I just want to take a minute to explain where Ty is at with his diagnosis because I've had some questions lately. Right now, Ty's disease most likely still exists, but it is microscopic. In his most recent scans, no tumors are visible for the first time ever, and without a tumor burden wreaking havoc on various parts of his brain Ty was finally able to bounce back physically. He was also weened from tons of meds, which helps him to feel so normal! However, since Ty's cancer metastasized in May (meaning it spread), we are told that it is only a matter of time before his cancer reappears and it will, ultimately, result in him succumbing to his disease. To that I say "Not necessarily!" I look at him and I think... maybe he will just continue to improve and be that amazing miracle. Maybe when his cancer spread, it only seeded itself in two places and those two tumors were removed completely in June and successfully radiated? You never know, and it is possible. It happens. Period. People have and do survive Stage 4 cancer and I will never lose hope for Ty.
So, the plan is to continue chemotherapy. Chemo is a systemic treatment (meaning it attacks the entire body, head to toe) which is most important when treating metastatic disease because it is no longer a focal area and we can't anticipate if/where it may appear next. But we are always open to alternative therapies. In fact, we are currently in the very early stages of pursuing brain tumor vaccine options thanks to a great friend who has done so much to keep us informed of the newest, most successful experimental medications and we will keep you posted on our progress in that pursuit. Even if we can't get approvals or such treatments, or if Ty is not a candidate this time, we will never stop searching.
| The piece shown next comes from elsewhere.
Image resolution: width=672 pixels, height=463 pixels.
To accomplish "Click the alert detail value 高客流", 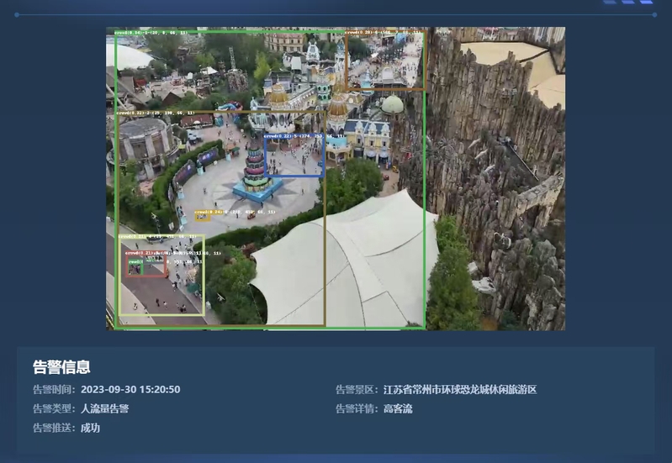I will click(x=398, y=409).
I'm sitting here watching some crazy show called Toddlers and Tiaras and it is so incredibly ridiculous I keep getting distracted. Is this for real? I wanted to crack up laughing when one of the moms, after torturing her four-year old daughter through hours of hair and makeup, complained about how stressful it was to be a pageant mom. Yeah, I guess hearing your baby cry when she is being forced to wear uncomfortable clothes and when she doesn't sit still to have her hair extensions put in it can be stressful. Geez. C'mon. Get some perspective on what is important. Do these moms get some kind of weird self-fulfillment if their daughter is decided to have the best fake tan, the best fake smile, the best makeup and the best fake hair? Do they really believe that makes her the prettiest of them all? And why do they care? The most beautiful girls in the world to me have no hair at all. All children are so beautiful, why should they have to be told so in a competition? I am so sorry to go off on such a tangent, but this whole thing is striking a cord with me because my world is just so incredibly different, I guess.
Anyway, tomorrow is Ty's one year anniversary of the day he was diagnosed. I am working on a "Year in Review" video for you all, but it may not be finished until the weekend. I don't want to rush it. Lou and I are going to take Ty out on another "date" at the nicest restaurant in town to celebrate. What a year it has been. What more can I say. Pictures soon! XOXO. Thank you.